Growth factor proteins

What are growth factors?

Growth factors are proteins of low molecular weight involved in cell division, cell growth, cell survival and cell differentiation. These proteins may act on the cell that produces it (autocrine function), on the neighboring cell (paracrine action). They act on specific cell receptors located on the cell membrane which leads to alterations in gene expression. Growth factors can also promote or inhibit apoptosis (programmed cell death) and can stimulate cell differentiation. As such, they are essential to normal cell cycle and are thus vital elements in the life of animals from conception to death. These proteins mediate fetal development, play a role in maintenance and repair of tissues, stimulate production of blood cells & participate in cancerous processes. Examples for Growth Factors are EGF, FGF, NGF, PDGF, VEGF, IGF, GMCSF, GCSF, TGF, Erythropieitn, TPO, BMP, HGF, GDF, Neurotrophins, MSF, SGF, GDF and more.

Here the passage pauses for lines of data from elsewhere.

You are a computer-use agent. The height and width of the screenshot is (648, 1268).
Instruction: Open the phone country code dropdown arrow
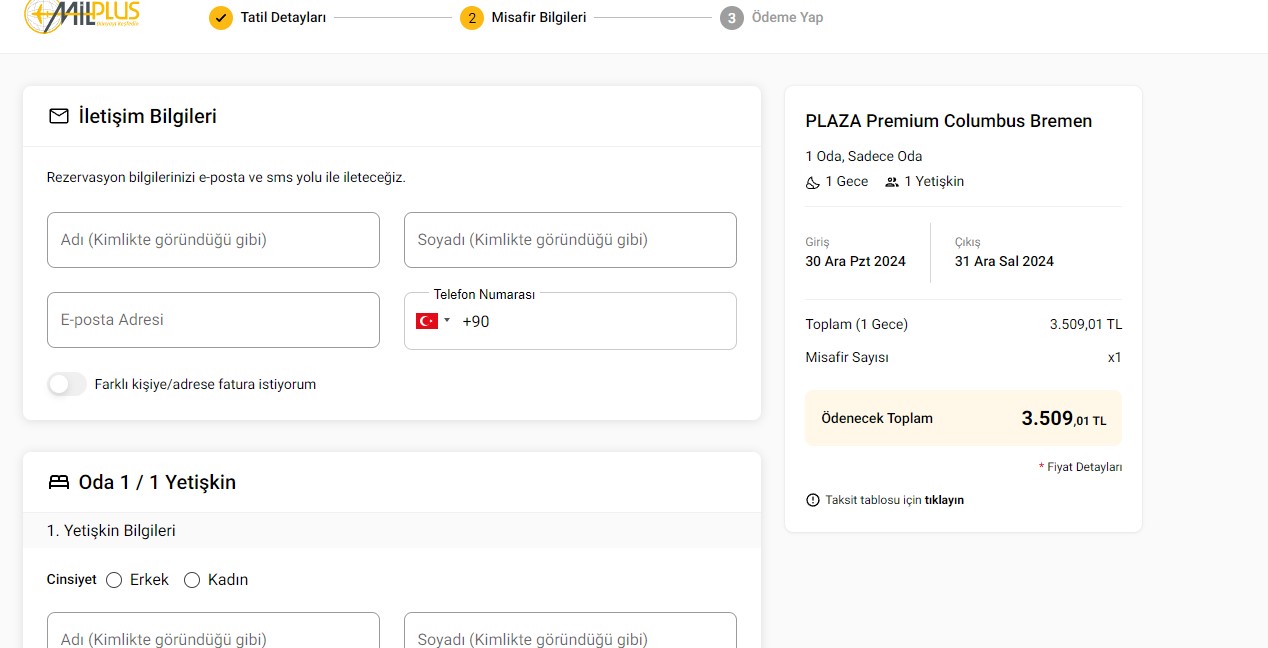(x=447, y=321)
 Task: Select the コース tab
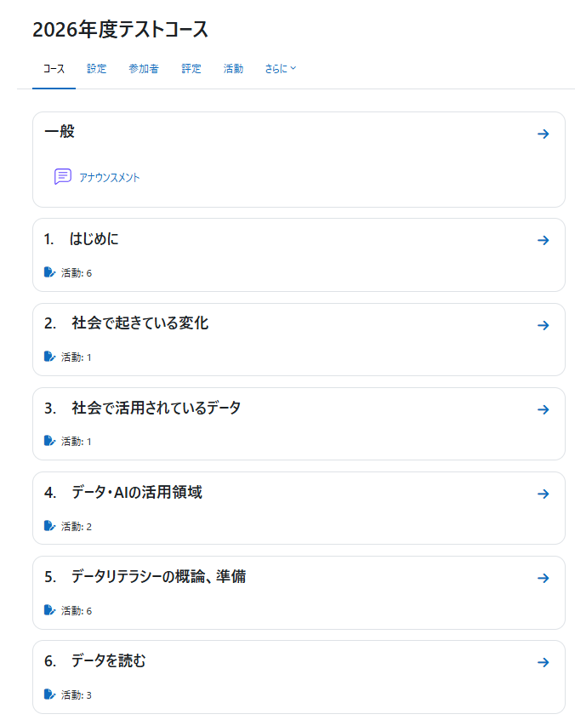click(x=54, y=68)
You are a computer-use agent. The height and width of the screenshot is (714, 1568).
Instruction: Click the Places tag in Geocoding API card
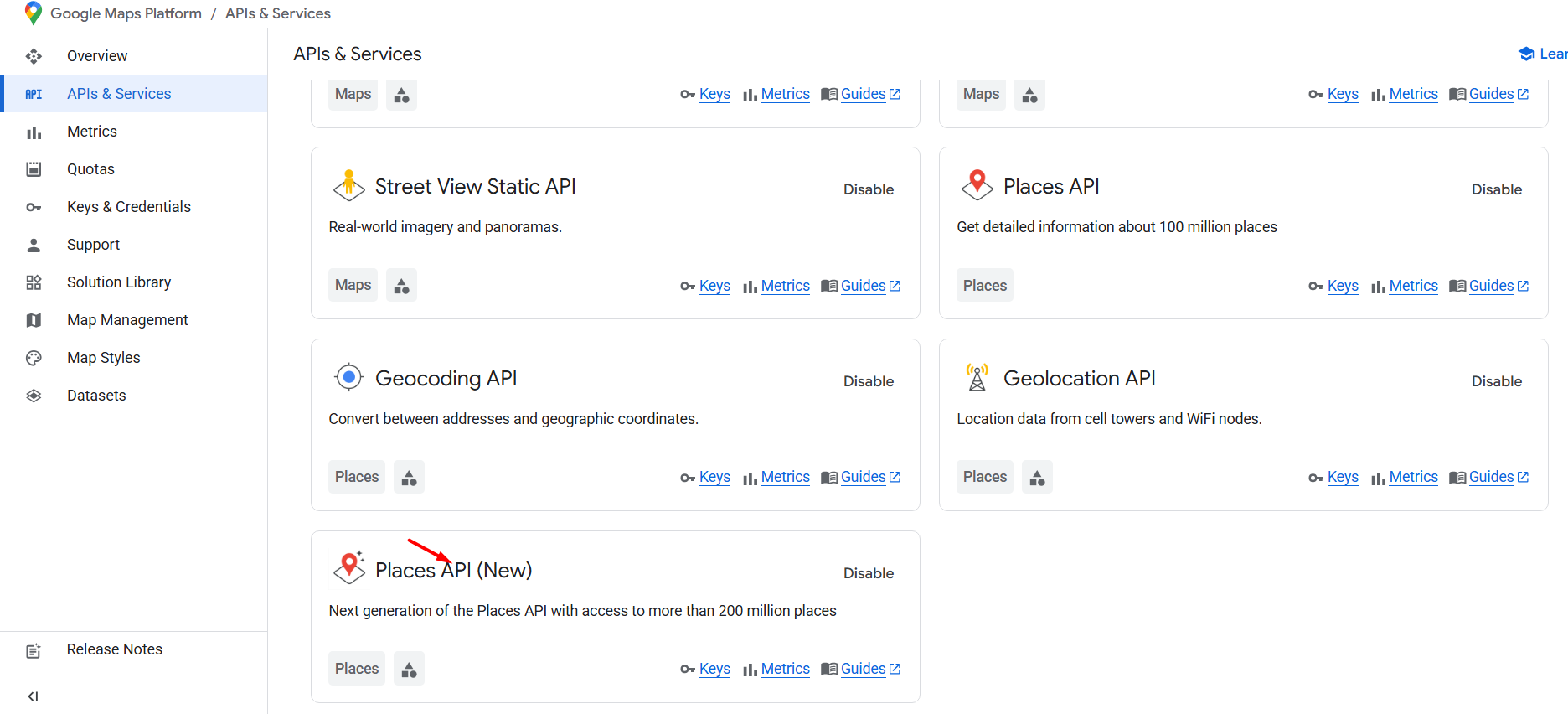point(357,477)
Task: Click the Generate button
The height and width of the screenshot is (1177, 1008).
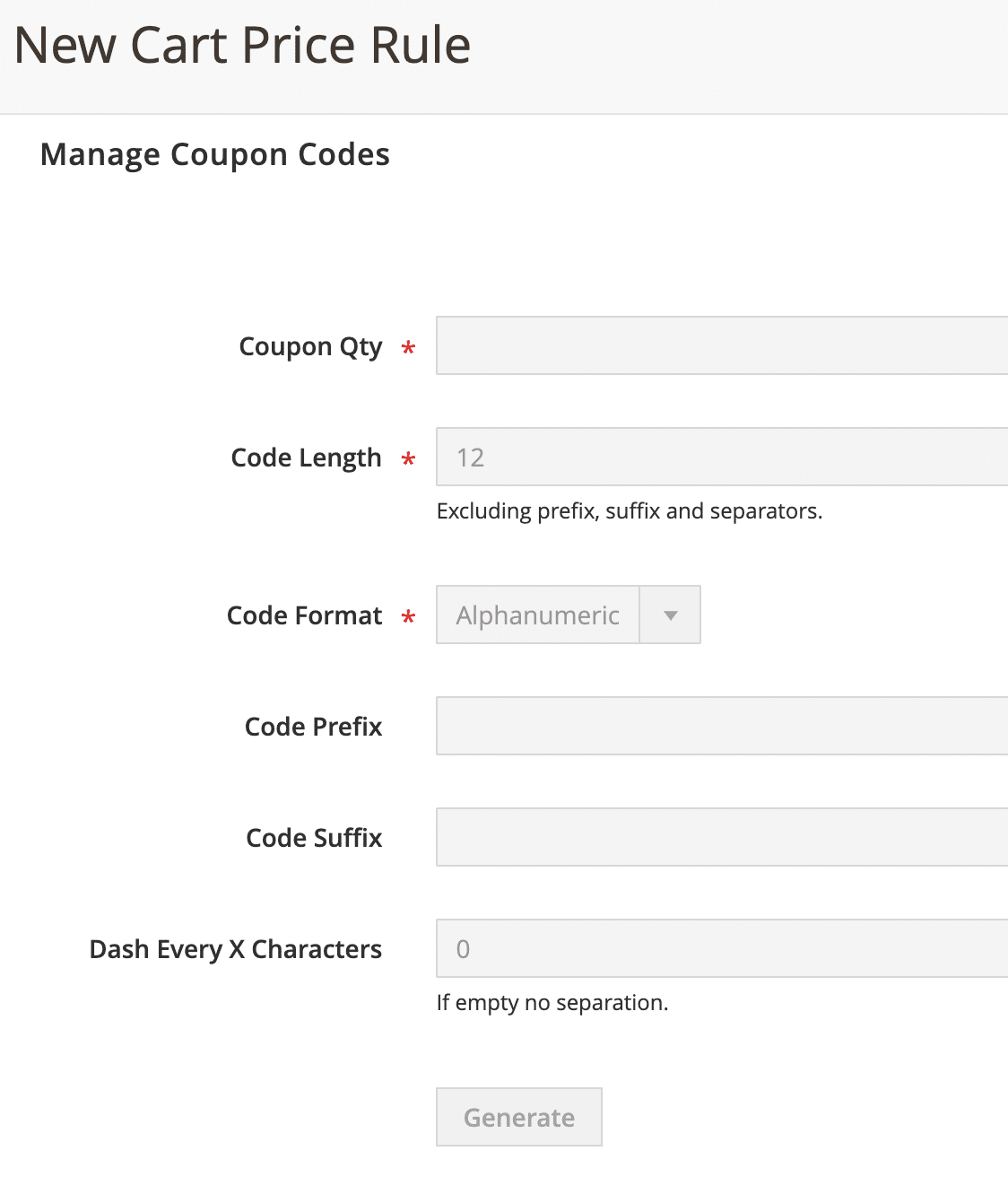Action: [x=519, y=1117]
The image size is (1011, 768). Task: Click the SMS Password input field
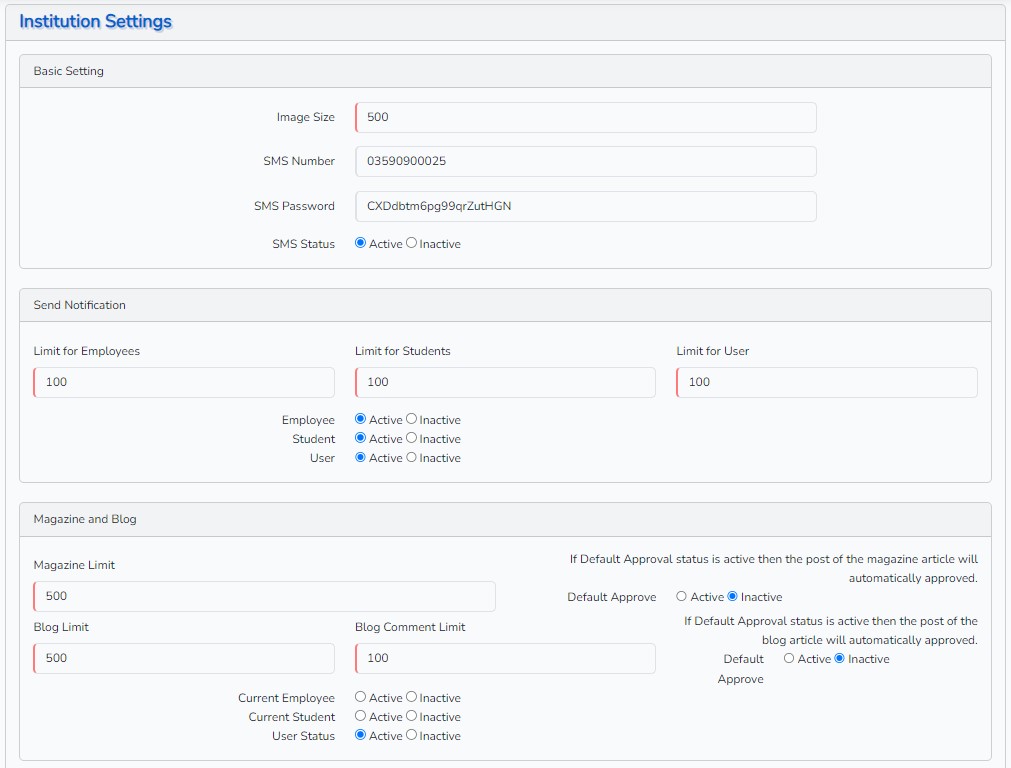coord(585,206)
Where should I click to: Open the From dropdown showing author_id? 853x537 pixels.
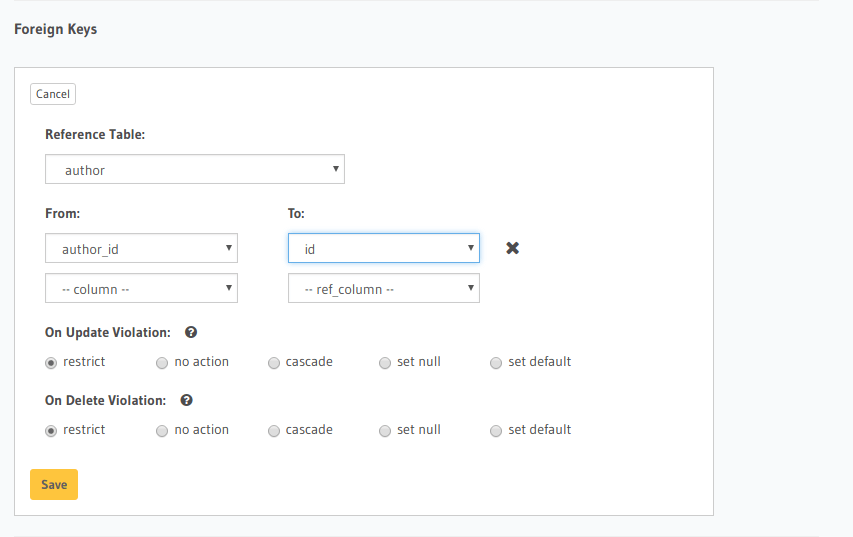click(141, 248)
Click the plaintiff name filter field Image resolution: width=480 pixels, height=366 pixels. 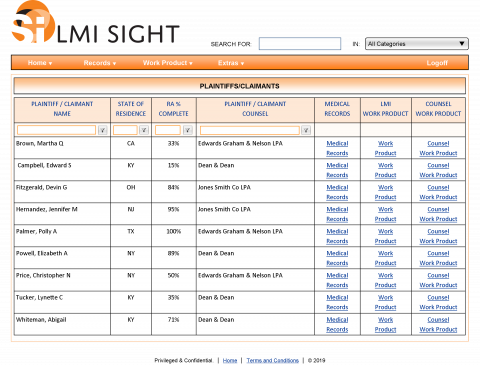(56, 130)
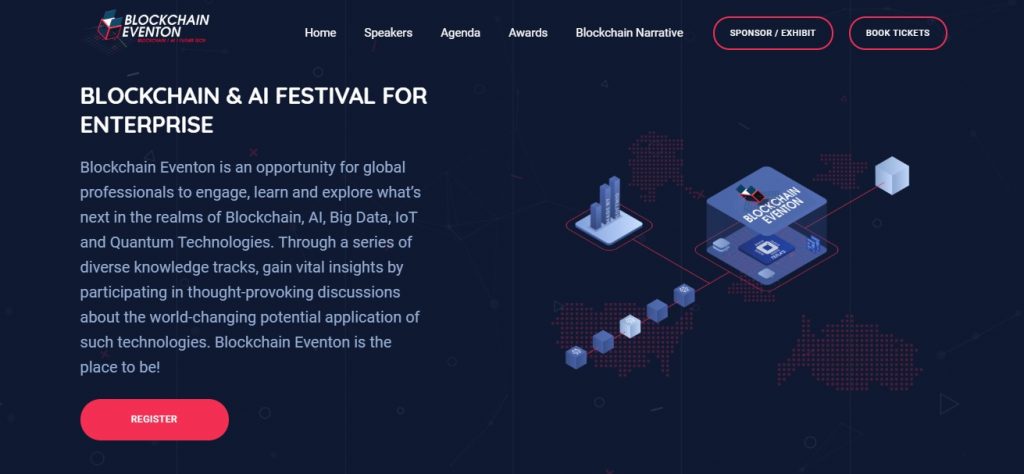Viewport: 1024px width, 474px height.
Task: Click the bottom-most blue cube in chain
Action: pyautogui.click(x=575, y=357)
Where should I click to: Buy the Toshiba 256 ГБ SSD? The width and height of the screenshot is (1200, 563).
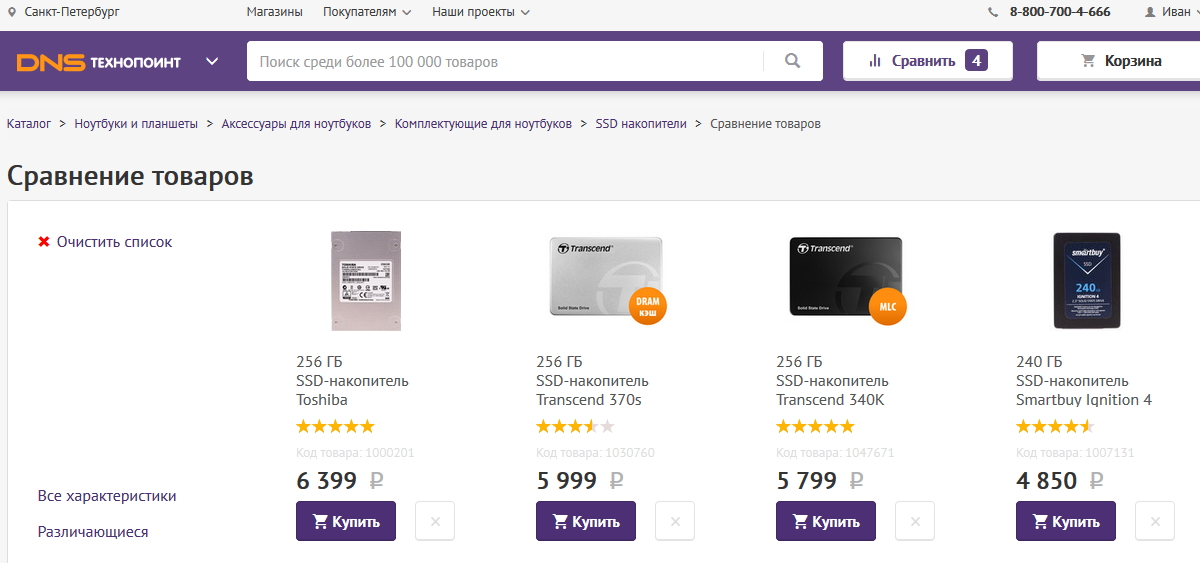(x=346, y=521)
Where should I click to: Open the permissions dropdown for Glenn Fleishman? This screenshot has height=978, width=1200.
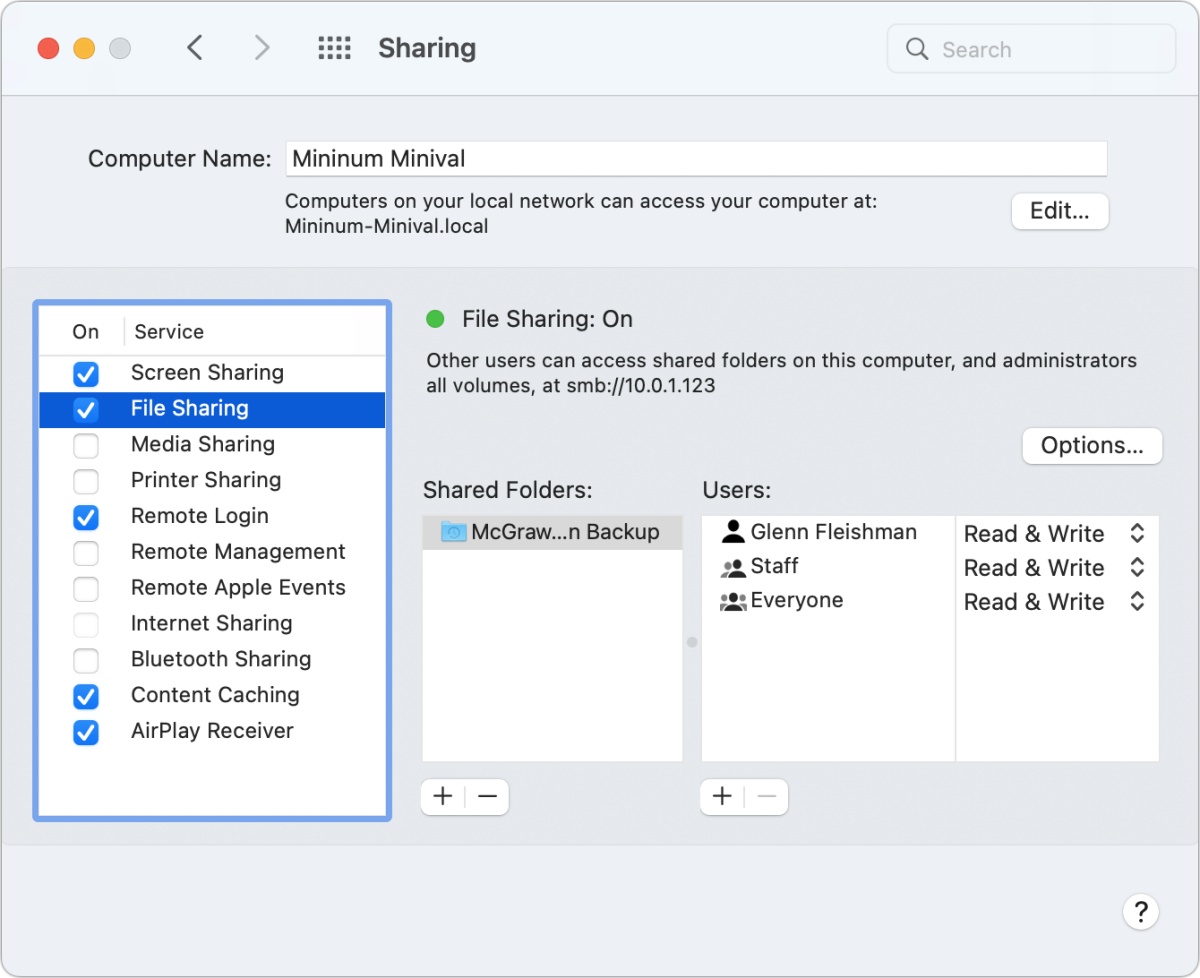(x=1136, y=533)
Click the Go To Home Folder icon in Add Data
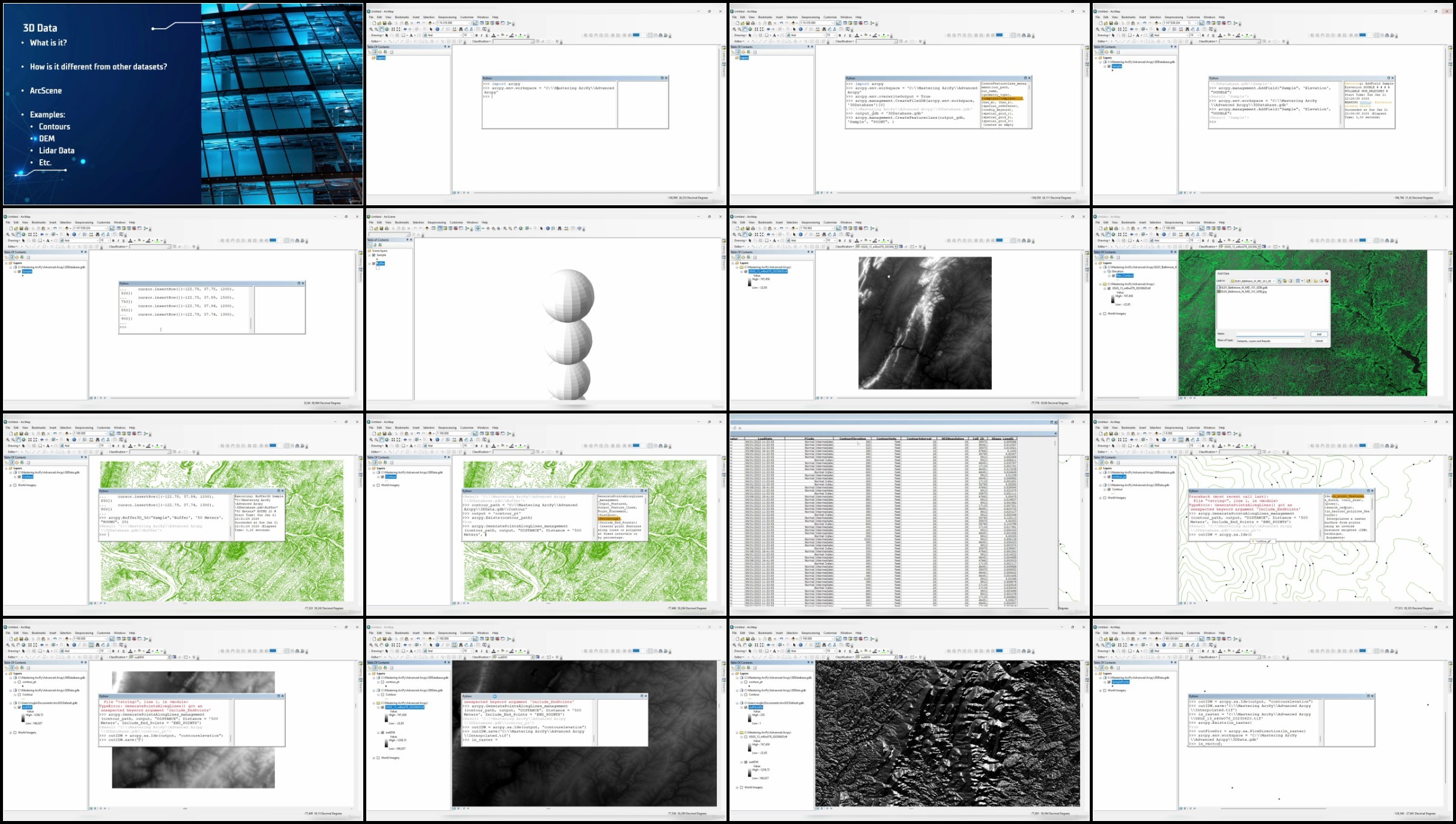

Mechanism of action of growth factors

Growth factors are soluble signaling molecules that control cellular responses by binding to a specific receptor on the target cells. They are versatile molecules, stimulating cellular division in numerous different cell types, while others are specific to a particular cell-type. Most of growth factors act as ligands and binds with a high affinity to its transmembrane receptor. In most cases these interactions lead to tyrosine kinase activity inside the cell, however this is not always the case. Some growth factors can directly pass-through cell’s membrane and directly bind to intracellular protein receptors or act on nuclear receptors. Lipid-soluble steroid hormones such as estrogen, androgen and progesterone are a few of the growth hormones that act this way.

 

Applications of growth factors

Growth factors are often used in cell cultures to provide an ideal environment for cell growth and proliferation. From primary cells to transformed cell lines and hybridomas, the use of growth factors may be beneficial for their development. These proteins may include enzymes, antigens, hormones, cytokines etc. Selecting the right growth factors is an important task. Possible growth factors for cell culture may include:

FGF basic

Fibroblast Growth Factor basic, bFGF, FGF basic or FGF 2, belongs to a large family of proteins. They are involved in many aspects of cell development such as cell growth, cell proliferation and differentiation.

EGF

EGF, Epidermal Growth Factor, acts a potent mitogenic factor involved in the growth, proliferation and various epidermal and epithelial tissues in vivo and in vitro and of some fibroblasts in cell culture.

BDNF

Brain-Derived Neurotrophic Factor (BDNF) is a used in the maintenance of motor neurons and the differentiation of both cholinergic and dopaminergic neurons.

IL-2

Human Interleukin 2 (IL2) causes proliferation of T-cells and is a central regulator of immune responses. IL2 stimulates the growth and differentiation of B cells, natural killer (NK) cells, lymphocyte activated killer (LAK) cells, monocytes/macrophages and oligodendrocytes.

VEGF

Vascular Endothelial Cell Growth Factor (VEGF), is a part of the platelet-derived family of growth factors. VEGF is involved in endothelial cell proliferation, angiogenesis and vasculogenesis. VEGF has also been shown to be chemotactic for monocytes and osteoblasts.

GM-CSF

Granulocyte Macrophage Colony-Stimulating Factor (GM-CSF) is involved in many biological responses including the growth and development of granulocyte and macrophage progenitor cells, stimulation and the initiation of differentiation of myeloblasts and monoblasts, and chemotaxis of eosinophils.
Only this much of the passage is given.